TEXT EXCERPT:
Segment Open

# calcium carbide headlamps



## papasan (May 31, 2002)

does anyone still make the old-style brass carbide miners headlamps? looking around for one, but all i can find in current production models is the new fangled petzls and other that costs close to $100.

most of the ones on ebay are old rusted junkers, made to put on a shelf in the smithsonian, not fit for use caving or as an emergancy lamp.

how much light and for how long should i expect to get from one of te small headlamp units? am i wasting my time/money? should i just stick with electric?


----------



## cave dave (May 31, 2002)

Nobody makes the small cap lamps any more, and any that show up on e-bay, etc are instantly snatched by collectors for way too much money (or they don't work)

There are also good brands and bad brands and I don't know which is which. I've bought two on ebay and neither worked. (they had small cracks which leaked the flamable gas




) It's also hard to get ahold of calcium carbide (it can't be shipped)

Still, there are cavers who swear by them. They produce a wide soft yellow beam which is easy on the eyes. They also produce heat which can be valuble in emergancy situations.

But they smell bad, and you have to change carbide every 2-3 hrs, and then you have to carry spare carbide (which can be explosive)
and you have to pack out the spent carbide which is poisonous (and still flamable). And they are heavy on the helmet.

You decide!


----------



## papasan (May 31, 2002)

i didn't know that they smell bad or that the waste was still combustable. and i thought they lasted more than 2-3 hours. perhaps i'll just stick with electric.

do the lamps or reflectors get hot to the touch? does the flame go out easily?


----------



## Luff (May 31, 2002)

Carbide lanterns satisfied a need when batteries were less dependable and didn't pack enough amps to last. While neat, they just aren't very practical for most cavers anymore.

The lamps drip water from the top section onto carbide in the lower section and the carbide releases acetylene. Yes, those lanterns stink when you're adding the carbide and cleaning out the residue, but there's no smell when the lantern is sealed and burning.

Not to dispute cave dave's comments ... that's some great information! Perhaps my experiences with carbide lamps are just a little different?

Segment Closed

EXCERPTED DATA:
Segment Open

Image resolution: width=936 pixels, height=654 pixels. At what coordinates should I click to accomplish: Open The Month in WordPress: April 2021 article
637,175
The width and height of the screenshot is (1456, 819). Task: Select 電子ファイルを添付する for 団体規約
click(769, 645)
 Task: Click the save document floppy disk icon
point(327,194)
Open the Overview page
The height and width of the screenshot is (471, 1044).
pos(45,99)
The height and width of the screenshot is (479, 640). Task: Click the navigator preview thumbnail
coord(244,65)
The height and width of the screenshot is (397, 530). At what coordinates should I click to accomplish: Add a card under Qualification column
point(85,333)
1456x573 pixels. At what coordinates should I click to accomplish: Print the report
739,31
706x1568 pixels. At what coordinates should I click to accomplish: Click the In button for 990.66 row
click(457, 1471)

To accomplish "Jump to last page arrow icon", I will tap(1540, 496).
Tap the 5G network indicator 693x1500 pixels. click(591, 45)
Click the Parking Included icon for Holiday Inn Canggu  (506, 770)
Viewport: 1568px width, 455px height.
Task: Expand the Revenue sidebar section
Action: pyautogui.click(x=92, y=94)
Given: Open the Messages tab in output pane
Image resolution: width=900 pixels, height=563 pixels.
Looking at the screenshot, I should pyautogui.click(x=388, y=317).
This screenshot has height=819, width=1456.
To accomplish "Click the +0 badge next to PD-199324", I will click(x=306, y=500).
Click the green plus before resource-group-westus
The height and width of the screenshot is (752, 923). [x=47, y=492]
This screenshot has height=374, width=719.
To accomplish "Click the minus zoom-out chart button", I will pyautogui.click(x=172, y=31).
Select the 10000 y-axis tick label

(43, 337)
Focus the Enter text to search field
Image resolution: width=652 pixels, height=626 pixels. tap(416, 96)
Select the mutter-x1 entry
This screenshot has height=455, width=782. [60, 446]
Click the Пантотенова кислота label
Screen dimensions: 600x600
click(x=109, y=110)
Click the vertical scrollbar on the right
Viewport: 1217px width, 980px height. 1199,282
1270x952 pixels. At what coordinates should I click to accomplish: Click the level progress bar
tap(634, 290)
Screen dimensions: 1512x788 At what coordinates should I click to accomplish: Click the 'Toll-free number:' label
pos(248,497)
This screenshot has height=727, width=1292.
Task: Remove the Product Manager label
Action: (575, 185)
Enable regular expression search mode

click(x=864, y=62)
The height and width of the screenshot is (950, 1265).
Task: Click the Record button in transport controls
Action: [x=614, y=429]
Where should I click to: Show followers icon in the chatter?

Segment Closed

TASK INSTRUCTIONS:
• A. Answer these questions from the carbide headlamp thread.
(i) How often does cave dave say the carbide must be changed?
(ii) What gas does Luff say the carbide releases when water drips onto it?
(iii) What does cave dave say makes calcium carbide hard to get?
• B. Using the carbide headlamp thread, explain why carbide lanterns once met a need for cavers.
Answer from the carbide headlamp thread alone, not from the entries.

ANSWERS FOR THE EXERCISE:
• A.
(i) Every 2-3 hours.
(ii) Acetylene.
(iii) It can't be shipped.

• B. Carbide lanterns met a need at a time when batteries were less dependable and didn't pack enough amps to last.